| Exercise |
Nothing but the entries, copied exactly, should appear in the response.

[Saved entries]

____

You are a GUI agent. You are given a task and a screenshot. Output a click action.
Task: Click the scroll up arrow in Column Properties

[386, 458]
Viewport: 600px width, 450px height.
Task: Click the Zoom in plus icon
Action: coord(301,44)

____

| Finished exercise |
You are a GUI agent. You are given a task and a screenshot. Output a click action.
Task: Click the scroll up arrow in Column Properties

[386, 458]
Viewport: 600px width, 450px height.
Task: Click the Zoom in plus icon
Action: coord(301,44)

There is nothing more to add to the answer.